§ **Description of the task**
Write out the entries below verbatim, from the line containing "Click the D-pad on controller overlay" through the end of the entries, including both of those lines.

§ **Given information**
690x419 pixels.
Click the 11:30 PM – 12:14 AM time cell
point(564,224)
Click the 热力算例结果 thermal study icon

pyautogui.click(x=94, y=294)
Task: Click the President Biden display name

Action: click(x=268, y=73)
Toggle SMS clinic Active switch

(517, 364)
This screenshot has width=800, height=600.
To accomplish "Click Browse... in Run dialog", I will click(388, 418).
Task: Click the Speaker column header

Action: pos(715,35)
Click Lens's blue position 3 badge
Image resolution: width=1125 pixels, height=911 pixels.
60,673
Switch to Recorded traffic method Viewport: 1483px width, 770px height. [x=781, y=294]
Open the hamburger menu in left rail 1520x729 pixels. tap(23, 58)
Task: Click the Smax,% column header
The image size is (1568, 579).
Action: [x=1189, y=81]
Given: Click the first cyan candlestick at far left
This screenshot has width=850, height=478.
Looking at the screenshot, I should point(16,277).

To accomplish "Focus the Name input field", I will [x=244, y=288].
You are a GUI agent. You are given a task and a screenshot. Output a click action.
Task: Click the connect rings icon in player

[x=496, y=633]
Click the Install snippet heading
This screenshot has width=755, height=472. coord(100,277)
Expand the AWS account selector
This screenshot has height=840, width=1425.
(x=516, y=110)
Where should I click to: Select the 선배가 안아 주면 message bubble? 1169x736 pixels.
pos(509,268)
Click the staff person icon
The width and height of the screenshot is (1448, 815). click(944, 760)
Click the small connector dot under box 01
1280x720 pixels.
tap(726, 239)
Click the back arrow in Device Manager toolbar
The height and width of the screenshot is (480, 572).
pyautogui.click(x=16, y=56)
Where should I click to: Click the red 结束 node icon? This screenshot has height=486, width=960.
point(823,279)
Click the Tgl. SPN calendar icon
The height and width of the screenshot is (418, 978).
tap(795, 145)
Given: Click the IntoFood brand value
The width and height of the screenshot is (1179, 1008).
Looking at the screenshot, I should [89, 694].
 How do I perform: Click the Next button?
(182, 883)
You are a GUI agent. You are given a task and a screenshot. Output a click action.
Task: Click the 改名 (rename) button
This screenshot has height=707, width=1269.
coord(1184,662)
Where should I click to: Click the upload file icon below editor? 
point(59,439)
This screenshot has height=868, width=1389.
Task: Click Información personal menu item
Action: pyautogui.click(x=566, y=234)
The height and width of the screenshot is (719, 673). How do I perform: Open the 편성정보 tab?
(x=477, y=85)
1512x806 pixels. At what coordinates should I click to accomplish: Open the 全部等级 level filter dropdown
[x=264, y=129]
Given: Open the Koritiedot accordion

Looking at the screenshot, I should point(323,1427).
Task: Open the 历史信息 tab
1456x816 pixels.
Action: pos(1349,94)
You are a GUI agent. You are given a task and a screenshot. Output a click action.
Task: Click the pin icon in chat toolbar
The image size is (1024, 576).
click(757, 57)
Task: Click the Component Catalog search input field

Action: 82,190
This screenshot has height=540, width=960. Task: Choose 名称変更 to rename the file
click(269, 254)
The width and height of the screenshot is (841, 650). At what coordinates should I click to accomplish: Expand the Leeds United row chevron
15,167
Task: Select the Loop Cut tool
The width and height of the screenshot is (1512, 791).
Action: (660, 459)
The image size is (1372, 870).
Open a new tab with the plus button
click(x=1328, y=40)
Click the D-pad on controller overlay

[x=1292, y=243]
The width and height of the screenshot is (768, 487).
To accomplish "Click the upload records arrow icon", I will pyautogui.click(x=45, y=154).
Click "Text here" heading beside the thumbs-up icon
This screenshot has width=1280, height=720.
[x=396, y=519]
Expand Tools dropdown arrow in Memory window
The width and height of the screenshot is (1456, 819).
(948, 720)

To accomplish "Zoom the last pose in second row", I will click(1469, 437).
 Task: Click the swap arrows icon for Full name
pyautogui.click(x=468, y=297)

§ **Reply**
Click the D-pad on controller overlay

[x=1292, y=243]
The width and height of the screenshot is (768, 487).
To accomplish "Click the upload records arrow icon", I will pyautogui.click(x=45, y=154).
Click "Text here" heading beside the thumbs-up icon
This screenshot has width=1280, height=720.
[x=396, y=519]
Expand Tools dropdown arrow in Memory window
The width and height of the screenshot is (1456, 819).
(948, 720)

To accomplish "Zoom the last pose in second row", I will click(1469, 437).
 Task: Click the swap arrows icon for Full name
pyautogui.click(x=468, y=297)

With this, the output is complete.